BerlinInfo Nr. 39 vom 25.10.2019
Liebe Leserinnen und Leser,
manchmal behält man ja lieber nicht Recht. Mir ging das so nach meinem Text zum Brexit, den ich in der letzten BerlinInfo geschrieben hatte. Es kam, wie befürchtet, alles wieder ganz anders. Ein Drama mit so vielen Akten habe ich auch schon länger nicht mehr erlebt. Das Thema wird uns wohl noch weitere Wochen beschäftigen – und die ersten Analysten weisen bereits darauf hin, dass selbst nach einem Austrittsvertrag zwischen der EU und Großbritannien die Sache noch lange nicht ausgestanden ist. Denn dann müssen beide Seiten einen Handelsvertrag ausarbeiten. Das könnte fast noch schwieriger werden als der Austrittsvertrag und muss in kurzer Zeit erledigt werden, weil sonst Ende 2020 erneut ein Szenario eintreten könnte, in dem der Handel zwischen beiden Seiten in einen vertragslosen Zustand übergeht. Das würde einem Brexit ohne Deal dann schon wieder nahe kommen…

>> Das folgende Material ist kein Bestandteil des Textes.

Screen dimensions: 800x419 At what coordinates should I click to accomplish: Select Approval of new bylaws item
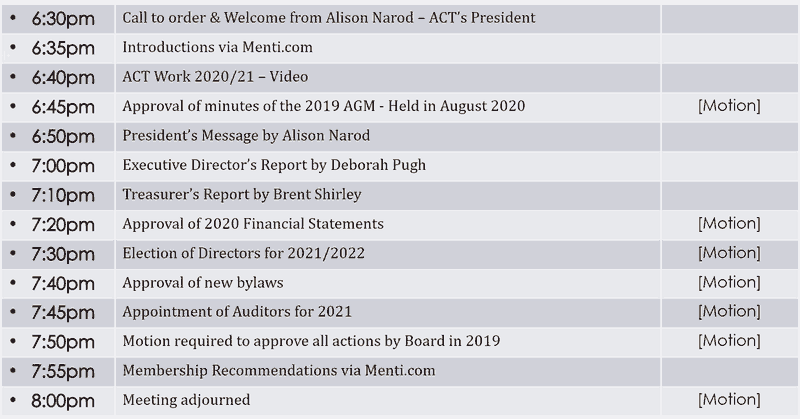click(x=203, y=283)
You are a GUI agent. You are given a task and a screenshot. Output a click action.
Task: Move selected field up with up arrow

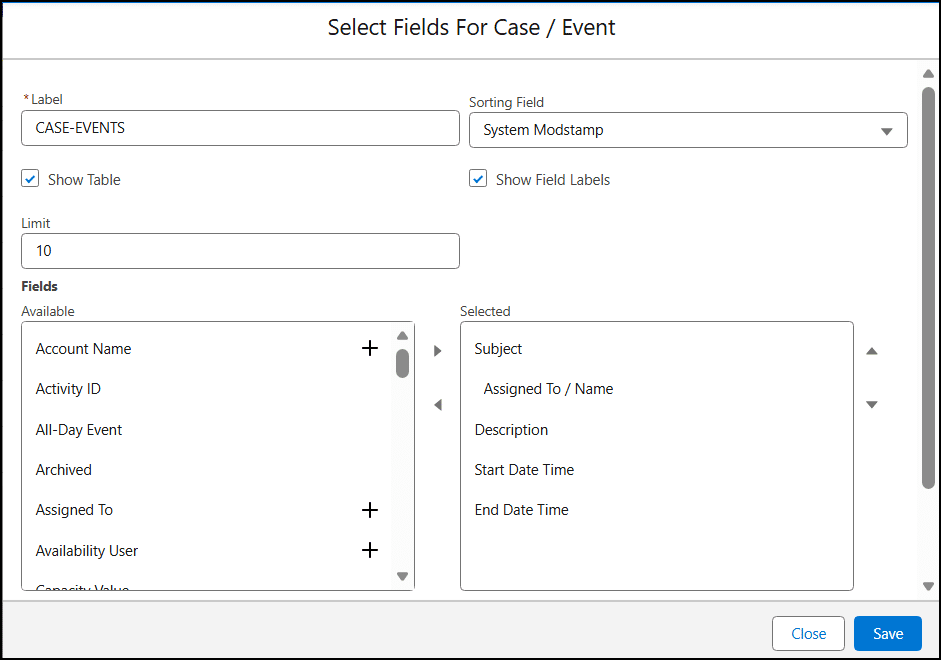point(871,351)
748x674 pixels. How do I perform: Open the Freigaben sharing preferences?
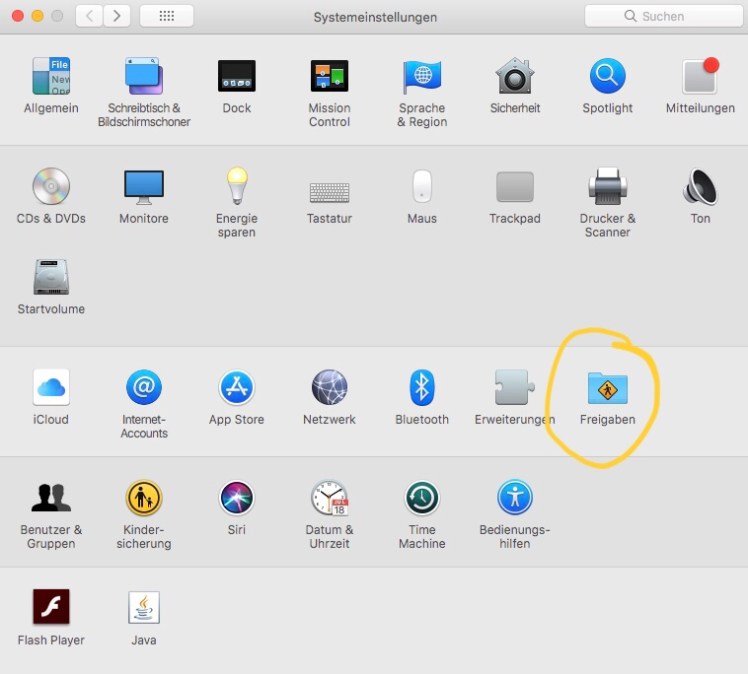(x=607, y=389)

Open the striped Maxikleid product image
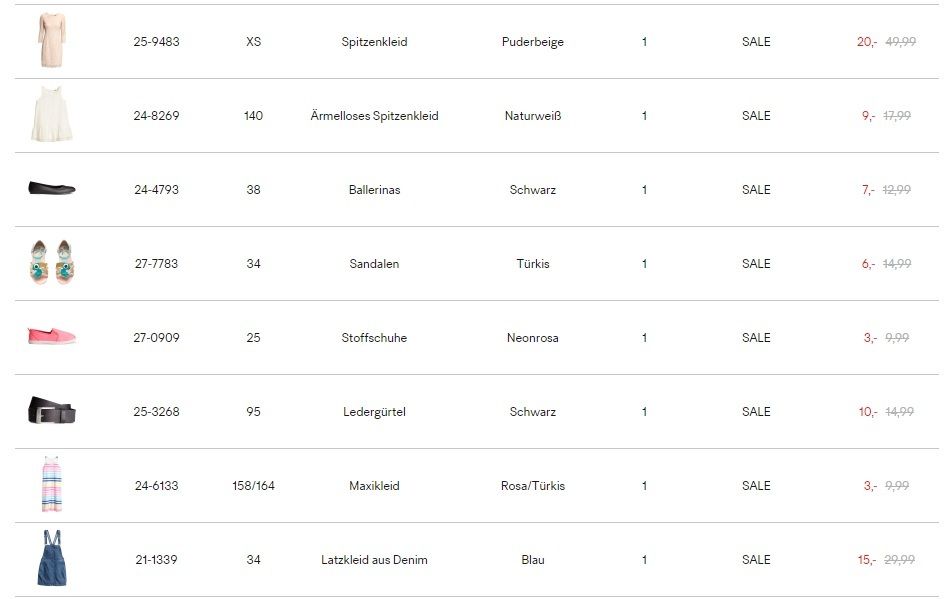coord(52,484)
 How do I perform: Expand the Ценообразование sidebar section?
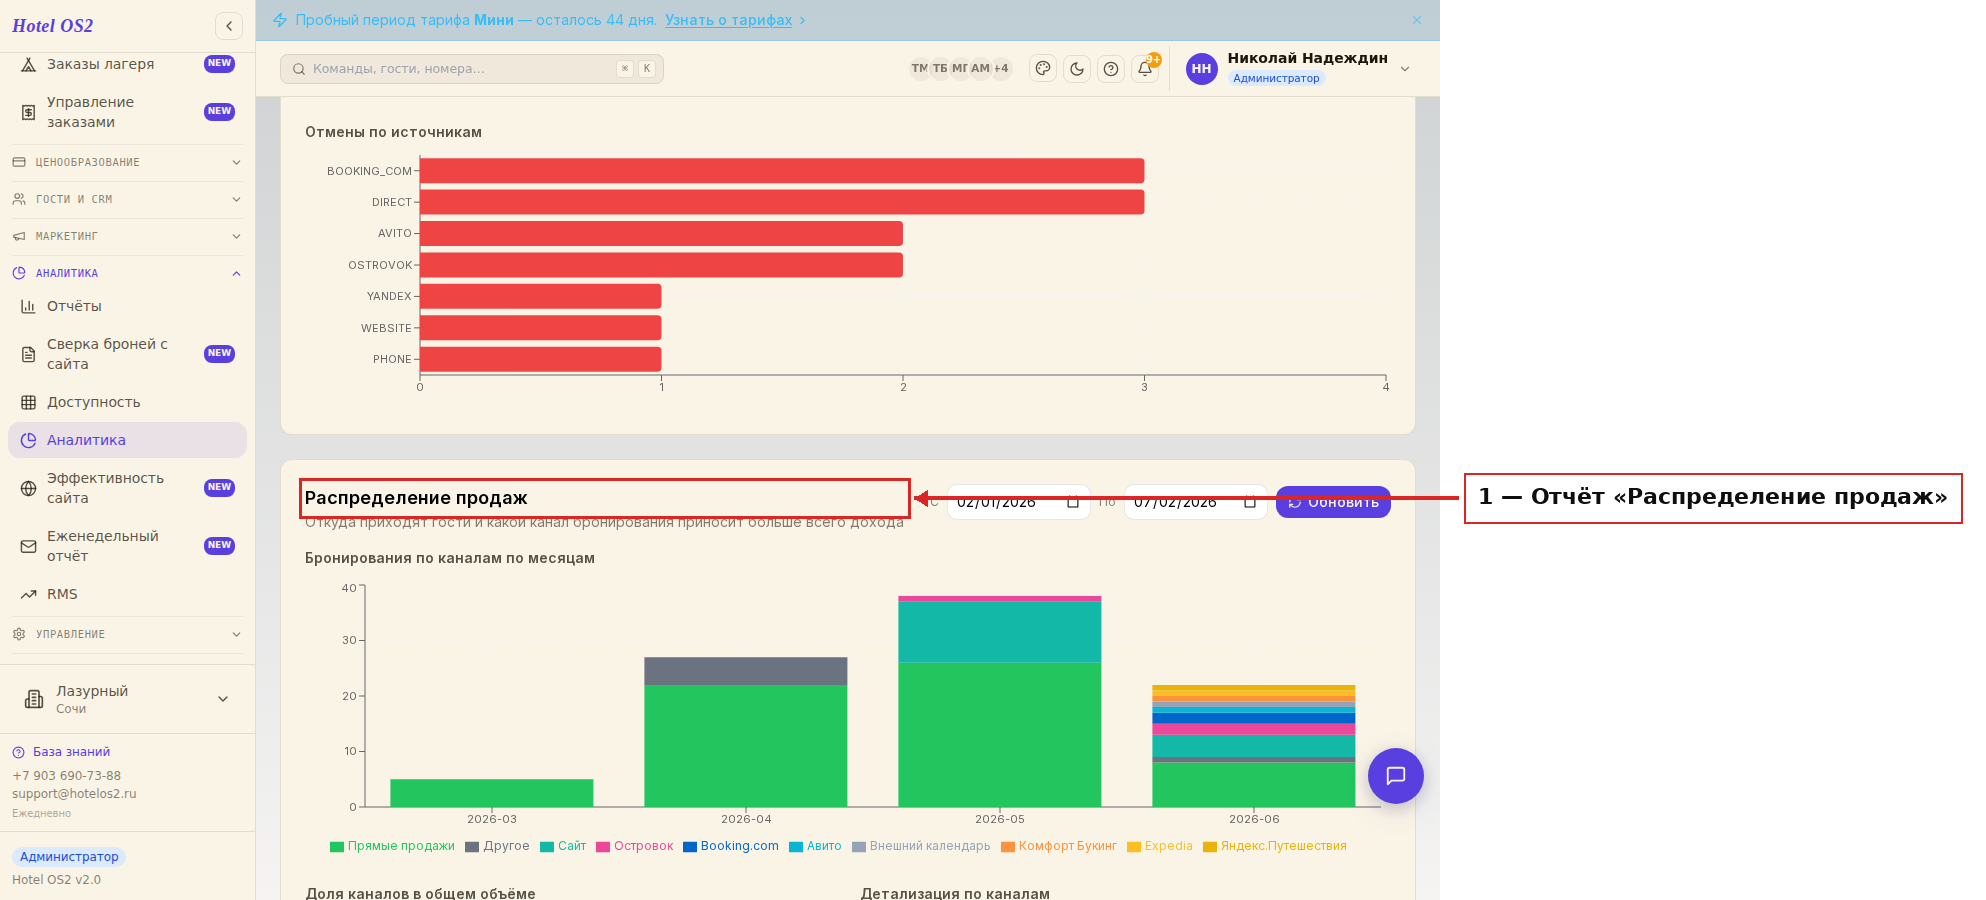(x=127, y=162)
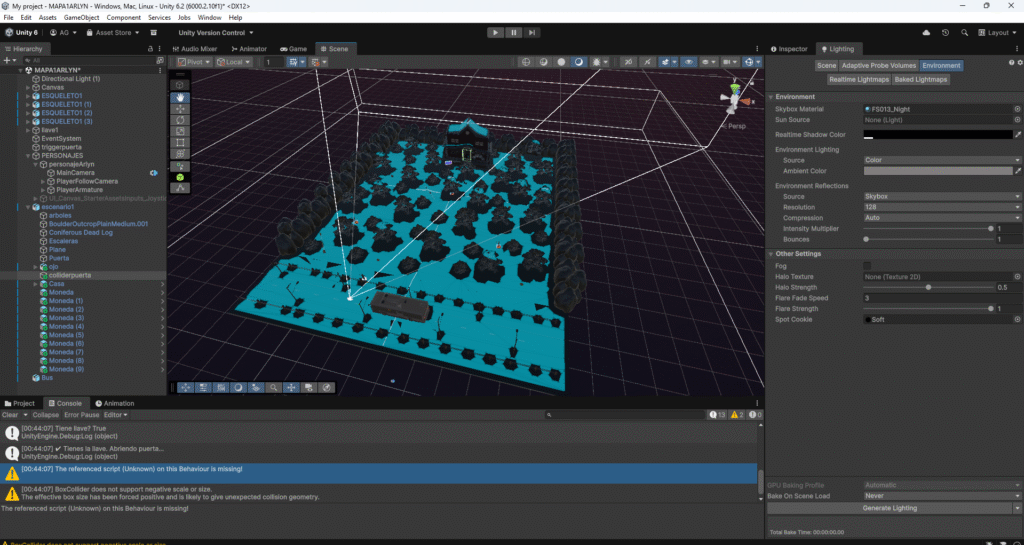Switch to the Inspector tab
Viewport: 1024px width, 545px height.
tap(790, 48)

Ein schwieriges Szenario im Inland könnte uns dagegen nach der Landtagswahl in Thüringen an diesem Sonntag erwarten. Die Meinungsumfragen deuten darauf hin, dass Linkspartei und AfD dort gemeinsam über 50% der Mandate im Landtag erobern könnten. Damit wäre nach bisheriger Lesart keine Mehrheit für eine Regierungskoalition möglich. Eine Eigenheit der Thüringer Landesverfassung würde es dem amtierenden Ministerpräsidenten, Bodo Ramelow von der Linkspartei, dann sogar ermöglichen, bis zu fünf Jahre ohne parlamentarische Mehrheit weiter zu regieren. Die aktuelle rot-rot-grüne Koalition in Erfurt hat für dieses Szenario auch schon vorgebaut und, entgegen aller Gepflogenheiten, gleich einen Doppelhaushalt für die Jahre 2019 und 2020 mit ihrer bisherigen Parlamentsmehrheit verabschiedet.
Sollte dieses Szenario eintreten, möchte ich nicht in der Haut meiner Parteikollegen in Thüringen stecken. Die hätten dann die Wahl zwischen einer ganzen Reihe gleichsam unattraktiver Möglichkeiten. Aber sie werden bis zum Sonntag dafür kämpfen, dass doch noch eine Mehrheit für eine Regierung jenseits extremer Parteien zu Stande kommt. Wer hätte vor einiger Zeit gedacht, dass eine Koalition aus CDU, SPD, Grünen und FDP wie das geringste Übel aussehen könnte? Der Wahlabend wird also spannend werden. Dass das auch Einfluss auf die Zukunft der Großen Koalition in Berlin haben könnte, ist kein ganz abwegiger Gedanke. Genauso wie die Veröffentlichung des SPD Mitgliedervotums zum Parteivorsitz morgen. Obwohl es da eher wie beim Brexit ist: wahrscheinlich wird es da noch eine Stichwahl geben und somit eine Verlängerung.